The next few months sees a metric shit ton of theatrical productions adapted from or inspired by books. Here's a handy reading list for the overachievers in the room.
Truth and Beauty by Ann Patchett. Jessica Wallenfells, Betsy Cross, and Elizabeth Klinger are adapting Patchett's book for the Fertile Ground festival—Truth and Beauty is an intense, almost uncomfortably honest account of Patchett's friendship with another writer, a disfigured poet who died at age 39 of a drug overdose. And if Fertile Ground isn't already on your radar, it should be—the ten-day arts festival in late January is essentially a fringe festival that focuses exclusively on locally developed new work.
The Book of Men and Women by David Biespiel. Biespiel is a local poet and head of the Attic Writer’s Workshop—his collection The Book of Men and Women was recently named one of the best poetry books of the year by The Poetry Foundation. For Fertile Ground, Biespiel and Oregon Ballet Theatre dancer Gavin Larsen are collaborating on an original piece called Incorporamento.
Snow Falling on Cedars by David Guterson. An adaptation of Guterson's post-WWII novel about racial tensions on a small Puget Sound Island opens in two weeks at Portland Center Stage—the adaptation was developed at Seattle's Book-It Rep.

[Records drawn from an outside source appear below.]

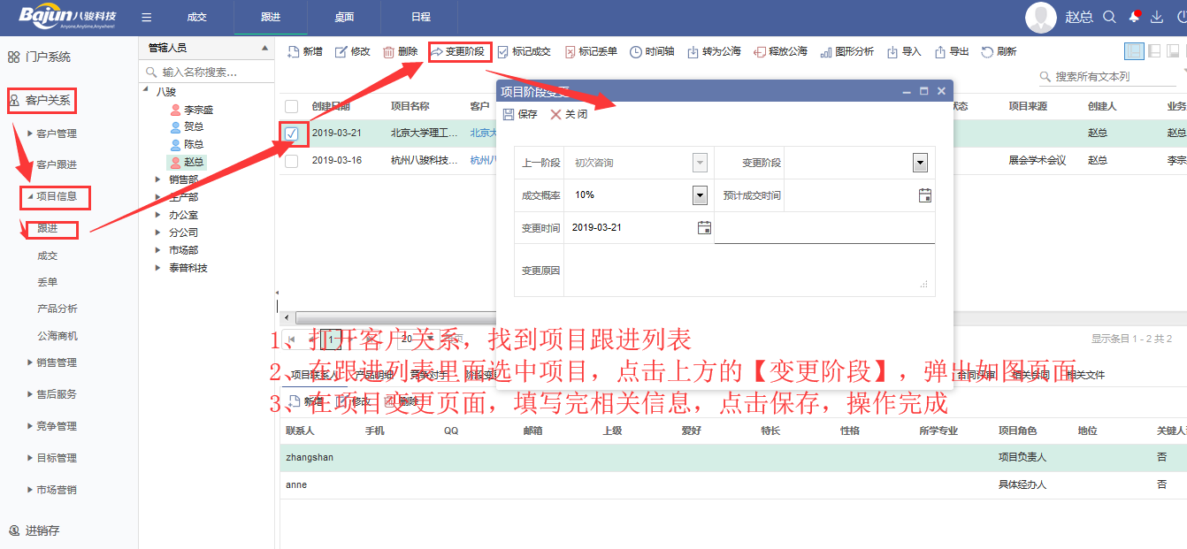The width and height of the screenshot is (1187, 549).
Task: Open calendar picker for 预计成交时间
Action: (x=925, y=195)
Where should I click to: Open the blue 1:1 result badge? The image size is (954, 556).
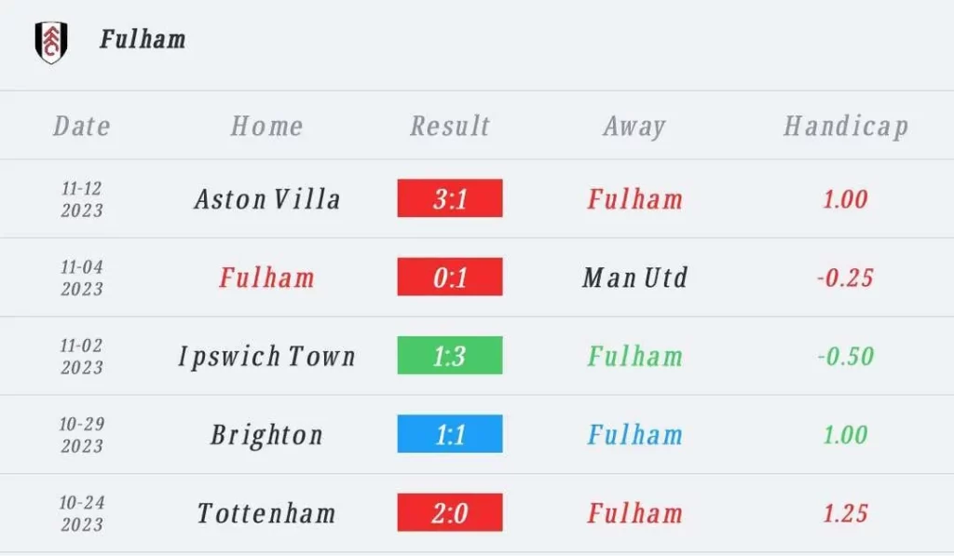pos(450,434)
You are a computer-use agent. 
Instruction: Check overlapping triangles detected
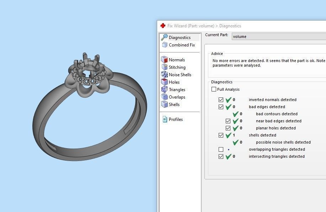pos(221,149)
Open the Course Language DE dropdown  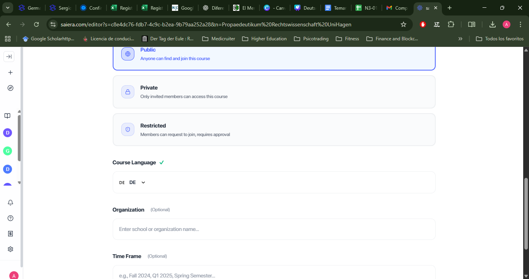pyautogui.click(x=132, y=183)
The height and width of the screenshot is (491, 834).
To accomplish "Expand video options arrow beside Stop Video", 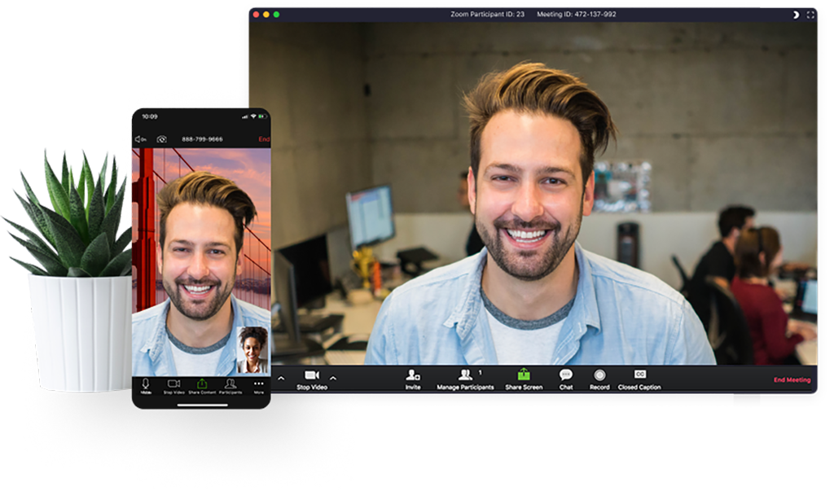I will 332,378.
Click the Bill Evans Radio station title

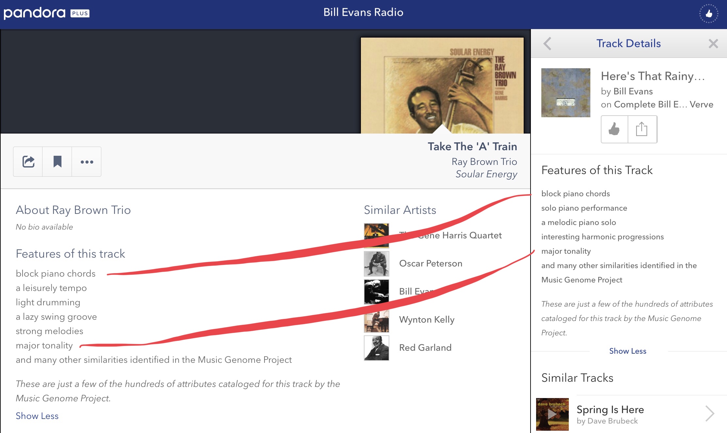363,12
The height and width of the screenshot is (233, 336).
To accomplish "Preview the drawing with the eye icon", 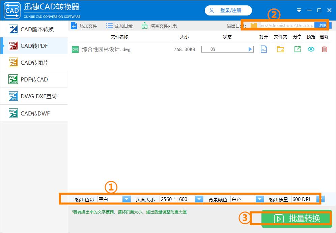I will tap(311, 49).
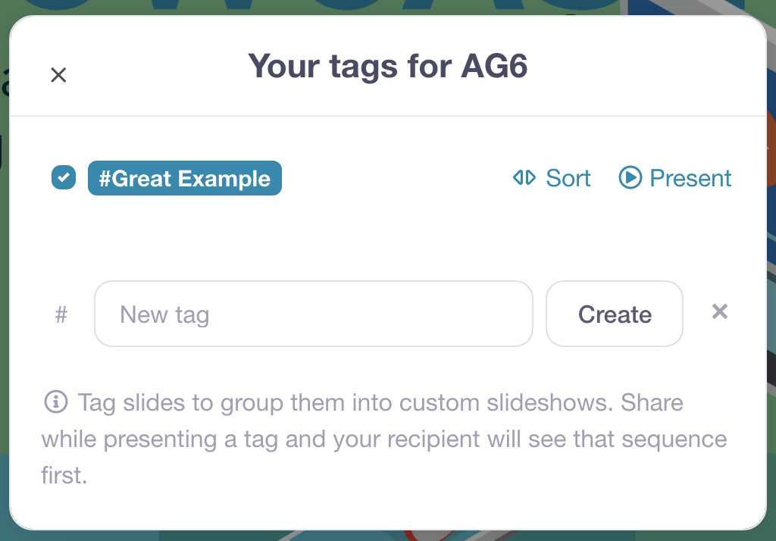Click the hash symbol before New tag field

(61, 314)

Spider Web by Agatha Christie. Lakewood Center for the Arts opens Spider Web on January 15. It's actually an original stage play by Christie (not, like And Then There Were None, adapted from an earlier novel), but since Christie's books are basically interchangeable, you might as well pick up... Oh, Murder on the Orient Express, let's say. Or the ironically titled Elephants Can Remember, an analysis of which was recently used to support the claim that Christie suffered from Alzheimer's-related dementia toward the end of her life.
AND! Oregon Children's Theater has two plays based on the works of Louis Sachar: A world-premiere adaptation of Small Steps (a sequel to the popular Holes), adapted by the author, in April; and Sideways Stories from motherfucking Wayside School in May.
(Hat tip to Powells' blog for that headline, which I brazenly ripped off.)
UPDATED THURS 4:12 PM:
How the Garcia Girls Lost Their Accents by Julia Alvarez, and—take note, Spanish majors!—a bilingual adaptation of Cervantes' Don Quijote , both at the Miracle Theatre.